→ EXTRACT
━━━━━━
We are trying to modify the positional encoding of a term occurrence for
experimentation purposes. One solution we adopt is to use payloads to
sotre our own positional information encoding, but with this solution,
it becomes difficult to measure the increase or decrease of index size.
It is why we would like to directly change the positional encoding.
I have seen that Michael McCandless recently refactored the
DocumentsWriter into a flexible indexer chain (see LUCENE-1301). By
analysing the code, I have noticed that only two classes should be
modified when writing a document:
When adding a document with IndexWriter.addDocument
- FieldInvertState (increment and store positions)
- FreqProxTermsWriterPerField.writeProx
When flushing documents:
- FreqProxTermsWriterPerField.appendPostings
I have noticed that only one class should be modified when reading a
document:
- SegmentTermPositions.nextPositions, and
- SegmentTermPositions.readDeltaPositions
Could a member of the Lucene team approve my modifications ? Do I forget
to modify some classes ?
━━━━━━
→ SOURCE DATA
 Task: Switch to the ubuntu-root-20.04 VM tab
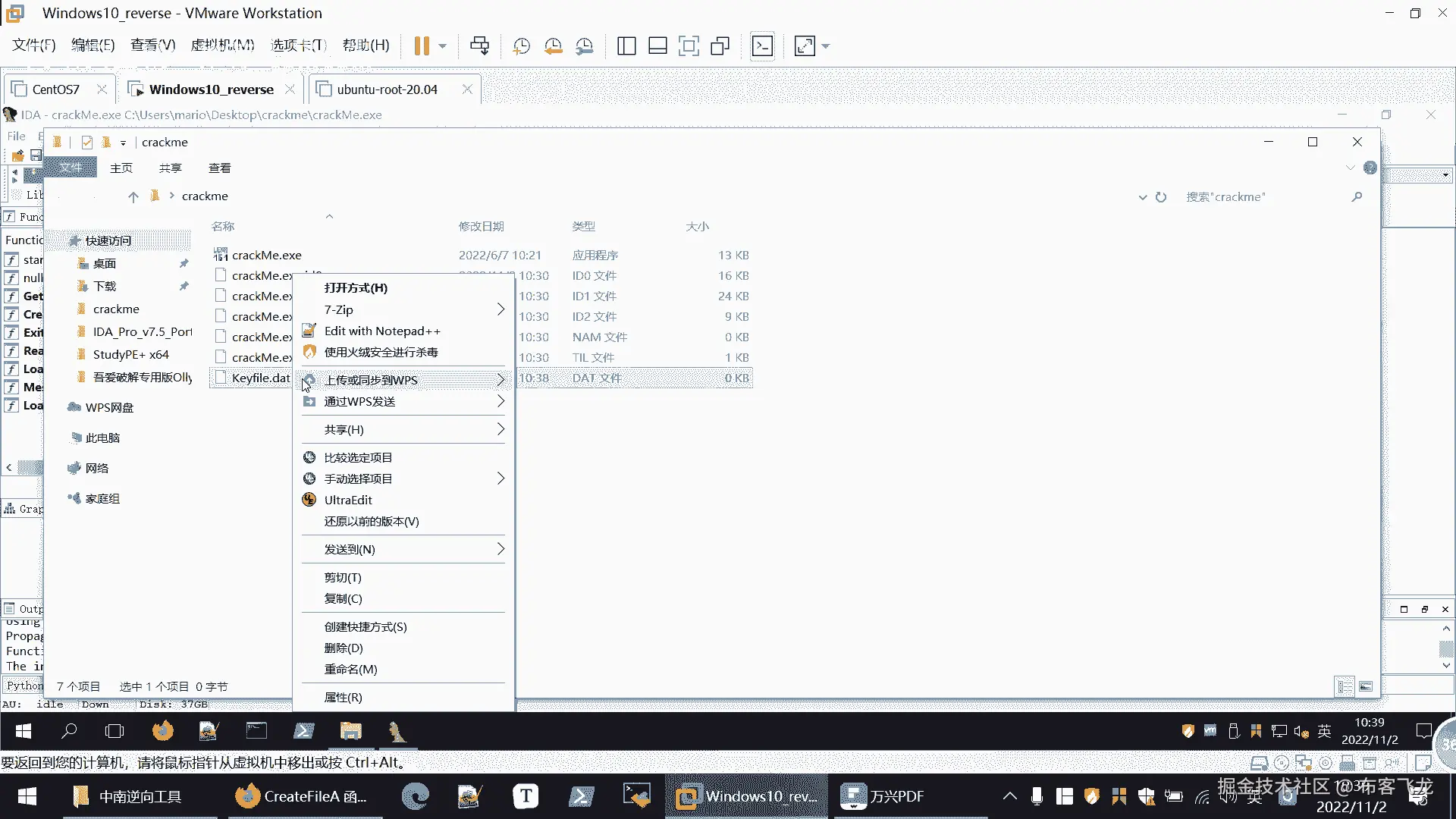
━━━━━━
→ WHAT TO PRODUCE
According to the forum post, what becomes difficult when payloads are used to store positional information? The material comes from a different source than the forum post.

→ IN RESPONSE
Measuring the increase or decrease of index size.